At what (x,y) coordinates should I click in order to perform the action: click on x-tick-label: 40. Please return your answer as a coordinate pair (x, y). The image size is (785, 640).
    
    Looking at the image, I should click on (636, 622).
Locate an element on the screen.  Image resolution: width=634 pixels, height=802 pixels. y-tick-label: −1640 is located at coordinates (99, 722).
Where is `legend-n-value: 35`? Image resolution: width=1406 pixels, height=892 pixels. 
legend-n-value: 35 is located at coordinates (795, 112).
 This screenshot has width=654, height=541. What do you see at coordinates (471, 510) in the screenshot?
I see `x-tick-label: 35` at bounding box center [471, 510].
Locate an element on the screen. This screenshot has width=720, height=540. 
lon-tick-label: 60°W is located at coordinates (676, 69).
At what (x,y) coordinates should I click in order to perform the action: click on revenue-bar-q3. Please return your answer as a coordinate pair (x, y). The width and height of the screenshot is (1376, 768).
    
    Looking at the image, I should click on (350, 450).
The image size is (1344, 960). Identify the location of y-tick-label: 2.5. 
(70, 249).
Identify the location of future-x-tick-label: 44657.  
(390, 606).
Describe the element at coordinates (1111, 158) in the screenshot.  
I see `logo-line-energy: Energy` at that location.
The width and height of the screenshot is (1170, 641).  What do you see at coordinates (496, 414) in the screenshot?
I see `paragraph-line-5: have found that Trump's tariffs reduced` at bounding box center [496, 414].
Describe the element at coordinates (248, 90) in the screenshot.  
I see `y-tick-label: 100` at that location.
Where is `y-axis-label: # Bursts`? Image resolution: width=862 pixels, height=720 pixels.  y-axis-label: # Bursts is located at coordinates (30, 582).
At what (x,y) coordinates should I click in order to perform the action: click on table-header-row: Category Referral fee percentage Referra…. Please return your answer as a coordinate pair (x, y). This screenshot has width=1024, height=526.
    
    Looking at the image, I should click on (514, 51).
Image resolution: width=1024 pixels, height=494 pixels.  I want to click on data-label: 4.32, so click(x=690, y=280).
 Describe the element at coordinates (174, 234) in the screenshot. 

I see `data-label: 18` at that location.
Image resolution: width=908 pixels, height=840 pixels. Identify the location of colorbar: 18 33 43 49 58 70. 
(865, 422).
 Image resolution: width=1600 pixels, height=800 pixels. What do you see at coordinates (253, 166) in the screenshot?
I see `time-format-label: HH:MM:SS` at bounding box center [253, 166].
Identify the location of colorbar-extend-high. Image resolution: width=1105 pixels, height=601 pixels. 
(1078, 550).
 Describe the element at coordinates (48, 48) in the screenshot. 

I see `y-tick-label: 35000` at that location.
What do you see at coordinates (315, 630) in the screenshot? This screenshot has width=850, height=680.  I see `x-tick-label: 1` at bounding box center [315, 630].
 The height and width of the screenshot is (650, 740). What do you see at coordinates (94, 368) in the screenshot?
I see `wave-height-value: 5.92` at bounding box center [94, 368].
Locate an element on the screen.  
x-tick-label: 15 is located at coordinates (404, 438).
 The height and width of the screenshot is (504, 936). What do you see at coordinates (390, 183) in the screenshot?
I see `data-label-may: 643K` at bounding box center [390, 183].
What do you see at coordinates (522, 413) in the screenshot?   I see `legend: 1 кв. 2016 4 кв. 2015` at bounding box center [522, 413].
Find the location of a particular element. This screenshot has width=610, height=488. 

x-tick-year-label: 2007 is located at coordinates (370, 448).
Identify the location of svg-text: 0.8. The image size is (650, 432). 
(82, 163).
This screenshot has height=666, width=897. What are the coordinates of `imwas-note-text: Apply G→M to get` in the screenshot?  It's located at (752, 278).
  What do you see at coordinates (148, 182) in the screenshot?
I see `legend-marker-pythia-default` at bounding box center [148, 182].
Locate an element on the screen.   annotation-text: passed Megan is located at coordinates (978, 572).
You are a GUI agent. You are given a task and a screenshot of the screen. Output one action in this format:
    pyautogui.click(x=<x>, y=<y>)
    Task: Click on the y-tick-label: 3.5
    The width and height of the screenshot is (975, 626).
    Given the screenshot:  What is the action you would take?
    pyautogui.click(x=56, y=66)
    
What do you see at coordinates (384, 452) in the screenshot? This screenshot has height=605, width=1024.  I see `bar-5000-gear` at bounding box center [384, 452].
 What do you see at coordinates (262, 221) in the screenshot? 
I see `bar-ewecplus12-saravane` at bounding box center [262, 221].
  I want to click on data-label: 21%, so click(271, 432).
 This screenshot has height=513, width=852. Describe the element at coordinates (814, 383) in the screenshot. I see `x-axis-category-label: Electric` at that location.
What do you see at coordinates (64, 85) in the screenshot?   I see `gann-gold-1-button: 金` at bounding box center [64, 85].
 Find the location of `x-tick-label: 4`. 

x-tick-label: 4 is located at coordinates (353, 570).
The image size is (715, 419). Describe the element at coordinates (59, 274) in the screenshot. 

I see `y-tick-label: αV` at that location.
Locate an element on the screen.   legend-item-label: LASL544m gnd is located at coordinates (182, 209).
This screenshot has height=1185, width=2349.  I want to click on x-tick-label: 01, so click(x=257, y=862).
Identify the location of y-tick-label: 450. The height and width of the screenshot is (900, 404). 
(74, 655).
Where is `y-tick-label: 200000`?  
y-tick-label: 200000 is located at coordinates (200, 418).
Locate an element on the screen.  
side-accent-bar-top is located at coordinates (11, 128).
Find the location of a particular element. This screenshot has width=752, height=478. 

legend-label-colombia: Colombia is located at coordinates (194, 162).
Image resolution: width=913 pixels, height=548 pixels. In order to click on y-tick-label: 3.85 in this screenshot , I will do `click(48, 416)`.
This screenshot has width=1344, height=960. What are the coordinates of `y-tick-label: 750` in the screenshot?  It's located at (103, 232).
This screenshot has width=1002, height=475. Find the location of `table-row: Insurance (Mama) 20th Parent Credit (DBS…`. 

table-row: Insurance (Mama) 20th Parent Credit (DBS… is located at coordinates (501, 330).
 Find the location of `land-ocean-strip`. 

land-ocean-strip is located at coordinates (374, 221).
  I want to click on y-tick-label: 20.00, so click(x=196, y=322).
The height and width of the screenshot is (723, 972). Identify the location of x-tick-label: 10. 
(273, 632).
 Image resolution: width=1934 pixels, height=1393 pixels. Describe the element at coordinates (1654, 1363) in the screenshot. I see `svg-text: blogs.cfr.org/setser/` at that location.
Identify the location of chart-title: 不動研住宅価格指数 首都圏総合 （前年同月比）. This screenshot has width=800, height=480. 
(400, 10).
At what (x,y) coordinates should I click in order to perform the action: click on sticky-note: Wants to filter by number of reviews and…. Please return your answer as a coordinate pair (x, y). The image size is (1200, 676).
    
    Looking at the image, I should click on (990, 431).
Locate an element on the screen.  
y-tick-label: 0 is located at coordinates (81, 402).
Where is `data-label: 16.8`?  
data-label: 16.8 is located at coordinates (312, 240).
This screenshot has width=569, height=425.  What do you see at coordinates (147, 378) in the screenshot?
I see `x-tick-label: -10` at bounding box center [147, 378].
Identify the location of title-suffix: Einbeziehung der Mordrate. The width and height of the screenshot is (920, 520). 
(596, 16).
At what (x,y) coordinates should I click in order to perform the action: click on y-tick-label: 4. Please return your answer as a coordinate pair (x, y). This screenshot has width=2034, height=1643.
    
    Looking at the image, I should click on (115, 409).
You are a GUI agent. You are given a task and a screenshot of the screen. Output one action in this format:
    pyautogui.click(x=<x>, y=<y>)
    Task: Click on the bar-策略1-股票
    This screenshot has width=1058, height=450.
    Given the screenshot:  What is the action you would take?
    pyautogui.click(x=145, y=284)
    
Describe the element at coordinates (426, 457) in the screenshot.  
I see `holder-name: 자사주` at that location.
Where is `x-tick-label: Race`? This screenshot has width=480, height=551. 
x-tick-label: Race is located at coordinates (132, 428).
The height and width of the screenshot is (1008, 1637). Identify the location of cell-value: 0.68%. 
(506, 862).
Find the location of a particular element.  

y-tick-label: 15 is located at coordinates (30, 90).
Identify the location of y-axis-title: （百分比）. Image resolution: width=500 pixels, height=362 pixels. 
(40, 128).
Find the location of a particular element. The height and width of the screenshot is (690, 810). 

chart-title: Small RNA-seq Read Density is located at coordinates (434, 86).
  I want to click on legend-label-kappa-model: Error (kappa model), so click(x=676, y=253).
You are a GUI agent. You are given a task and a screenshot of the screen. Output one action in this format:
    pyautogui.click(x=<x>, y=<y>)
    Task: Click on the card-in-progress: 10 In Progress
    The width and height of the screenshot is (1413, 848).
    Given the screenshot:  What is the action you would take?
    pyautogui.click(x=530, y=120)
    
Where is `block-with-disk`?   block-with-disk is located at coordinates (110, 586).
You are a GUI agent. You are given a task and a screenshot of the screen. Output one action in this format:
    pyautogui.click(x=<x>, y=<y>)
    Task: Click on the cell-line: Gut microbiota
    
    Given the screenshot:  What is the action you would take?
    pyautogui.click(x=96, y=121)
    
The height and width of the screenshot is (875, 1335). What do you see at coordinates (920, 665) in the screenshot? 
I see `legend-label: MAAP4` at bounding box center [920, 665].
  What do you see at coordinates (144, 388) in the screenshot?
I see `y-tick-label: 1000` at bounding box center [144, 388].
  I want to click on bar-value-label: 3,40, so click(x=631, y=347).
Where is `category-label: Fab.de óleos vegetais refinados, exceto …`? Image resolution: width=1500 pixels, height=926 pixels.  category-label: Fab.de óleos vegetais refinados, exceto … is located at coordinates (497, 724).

Task statement: From the listing above, quote word for word the part that opens with the line containing "Image resolution: width=913" and closes with the line containing "This screenshot has width=1344, height=960.".

Result for this task:
Image resolution: width=913 pixels, height=548 pixels. In order to click on y-tick-label: 3.85 in this screenshot , I will do `click(48, 416)`.
This screenshot has width=1344, height=960. What are the coordinates of `y-tick-label: 750` in the screenshot?  It's located at (103, 232).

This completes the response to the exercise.